Developers who use HTCs should consult with their accountants and tax advisors to see how the modifications in the Tax Act may impact their projects.

Guidelines to the Secretary of the Interior’s Standards for the Treatment of Historic Properties

For the first time since 1995, the Secretary of the Interior (“SOI”) updated the Standards for the Treatment of Historic Properties with Guidelines for Preserving, Rehabilitating, Restoring and Reconstructing Historic Buildings (“Guidelines”). The SOI’s Guidelines inform federal, state, and local decisions related to the demolition, alteration, and expansion of historic buildings.
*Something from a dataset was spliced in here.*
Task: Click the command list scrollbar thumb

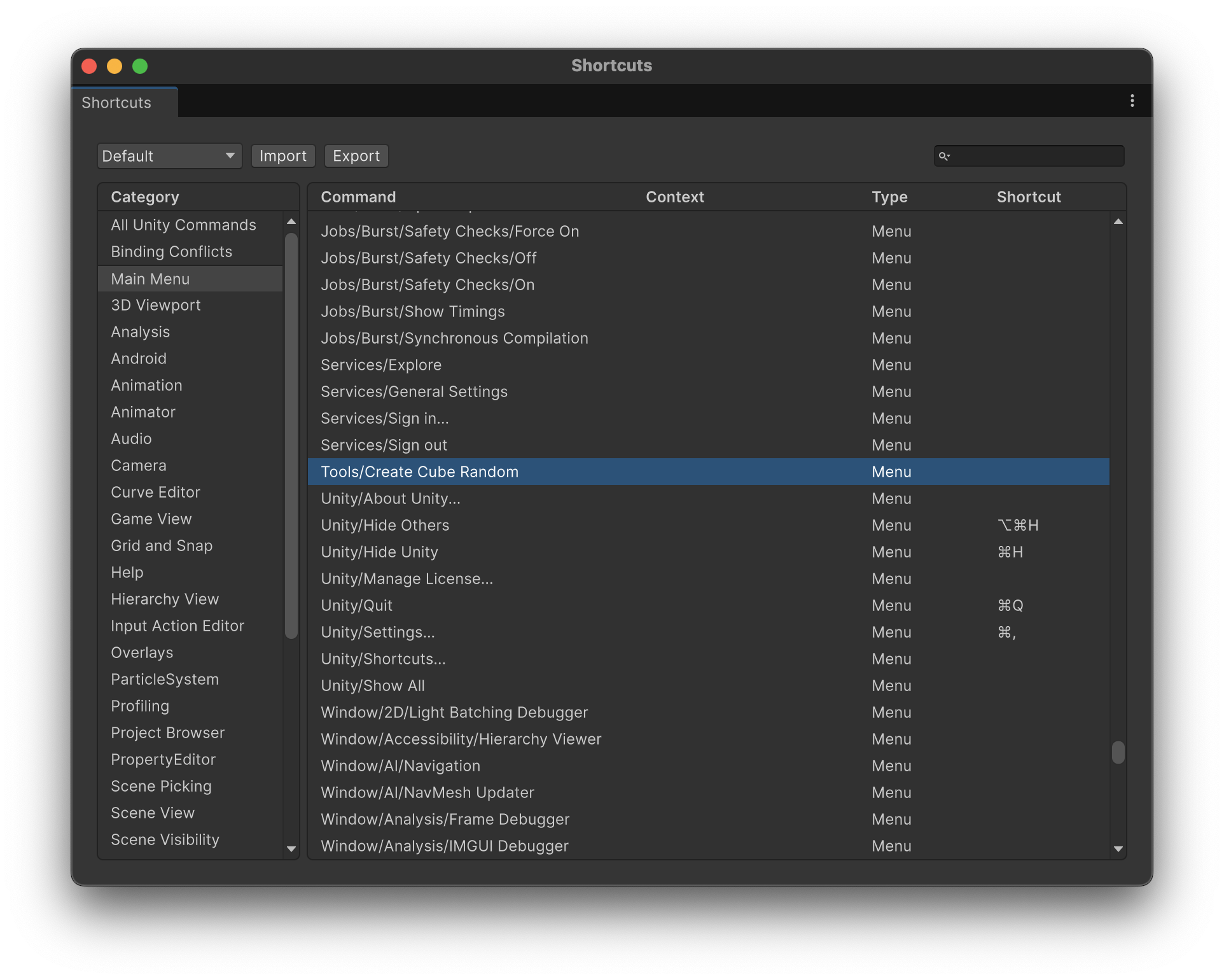Action: click(1118, 752)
In California, compliance with the SOI’s Guidelines is often used as the threshold to determine whether a project would have a significant impact on a historic resource under the California Environmental Quality Act (CEQA). Under CEQA, a project that complies with the Guidelines is generally considered to have a less than significant impact on the historic resource. The CEQA Guidelines specifically cite to the 1995 version of the SOI’s Guidelines, but this citation likely will be ignored, with CEQA consultants relying on the updated historic Guidelines when evaluating a project’s impact on a historic resource. Further, the Office of Planning and Research likely will update the CEQA Guidelines to reference the 2017 version of the SOI’s Guidelines, which will remove any uncertainty about which version should be used in CEQA evaluations.
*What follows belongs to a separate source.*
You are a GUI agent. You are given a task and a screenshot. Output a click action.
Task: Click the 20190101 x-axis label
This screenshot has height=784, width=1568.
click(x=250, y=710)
Without changing the standards, the SOI has updated the Guidelines to address a range of 20th-century building types, materials, and systems that are now considered historic. The Guidelines have the same organization as the prior version, beginning with an introduction and overview, followed by chapters that focus on preservation, rehabilitation, restoration, and reconstruction (“treatments”). The “Recommended” and “Not Recommended” treatments have been updated to reflect current best practices in preservation. Other key updates include:

  • Adding provisions on how to treat related new construction on a building site to the section on exterior additions to historic buildings in the Rehabilitation Guidelines;
  • Adding a section on code-required work in each treatment chapter;
  • Adding sections on “Resilience to Natural Hazards”; and
  • Eliminating sections on “Energy Efficiency” because that issue is covered by the guidance provided on sustainability in The SOI’s Standards for Rehabilitation and Illustrated Guidelines on Sustainability for Rehabilitating Historic Buildings, issued in 2011.

The updated Guidelines can be found here: https://www.nps.gov/tps/standards/treatment-guidelines-2017.pdf  

Those working on projects that involve a historic resource should be sure that their consultants and permitting agency are aware of the update to the Guidelines, particularly changes to recommended treatments that may affect the project’s design.